Da circa una settimana un gruppo di quasi 400 extracomunitari di colore ha deciso di incrociare le braccia e dire basta ad essere gli schiavi degli imprenditori agricoli salentini. La protesta si svolge presso la masseria Boncuri di Nardò dove la raccolta dei pomodori attira in questa stagione un esercito di immigrati. Fattori scatenanti della protesta sono stati la paga da fame (circa tre euro e cinquanta centesimi l’ora) e la mazzetta di cinque euro al giorno da dare al caporale.

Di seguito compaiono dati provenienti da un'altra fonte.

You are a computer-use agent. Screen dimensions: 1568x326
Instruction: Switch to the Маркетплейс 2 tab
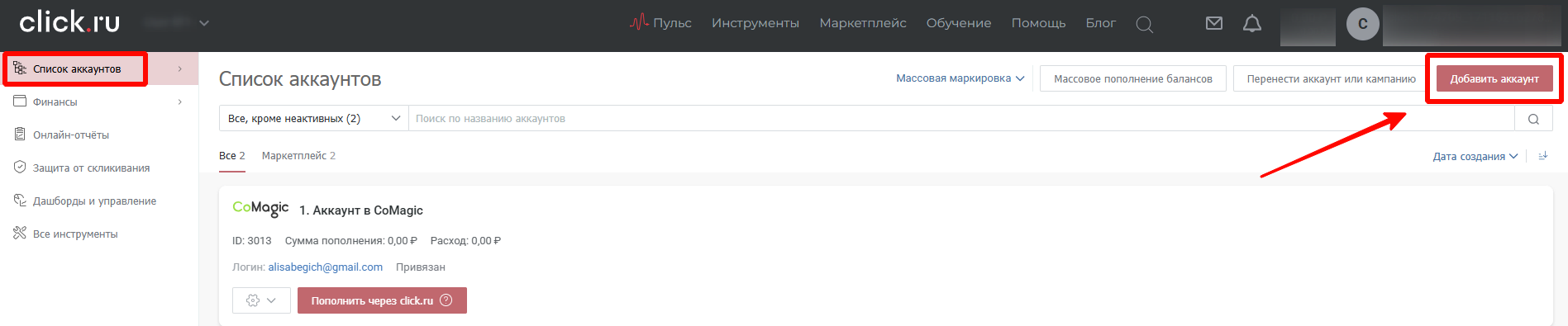pyautogui.click(x=298, y=155)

Questi elementi di sfruttamento alcuni anni fa li ho vissuti personalmente sulla mia pelle quando si andava proprio a Nardò a raccogliere i pomodori e si percepiva una paga di diciotto mila lire al giorno perché altre cinque mila lire se li prendeva automaticamente il caporale che col pulmino provvedeva al trasporto. Oltre l’esperienza comune di sfruttamento, seppur in tempi differenti, va comunque riconosciuto a questi nuovi sfruttati un diverso modo di reagire che è sicuramente «una lezione – come dice Nazareno Dinoi su Corriere del Mezzogiorno – di diritto del lavoro a tutto il mondo bracciantile con la pelle bianca che ha perso l’abitudine e la capacità di scioperare». E allora quali sono le condizioni di lavoro nei campi dei lavoratori bianchi? Vengono pagati quanto i neri e versano anch’essi la mazzetta al caporale per poter lavorare? Le risposte a queste domande potrebbero definire una realtà inquietante ed è forse questa la ragione per cui sia i politici che le istituzioni evitano di porsi simili domande. Io invece queste domande voglio farle a me e a voi cercando delle risposte.
Il coraggio di dire no agli sfruttatori, da parte di gente che viene da terre lontane, potrebbe essere una preziosa occasione per fare luce su una realtà che è vissuta pure dagli sfruttati di casa nostra. È chiaro che in troppi preferiscono ignorare, evitando innanzitutto di parlarne e, chi ha il potere, di intervenire. Questo fattore però, così come stanno dimostrando gli scioperanti di Nardò, non è più un valido motivo per continuare a subire in silenzio.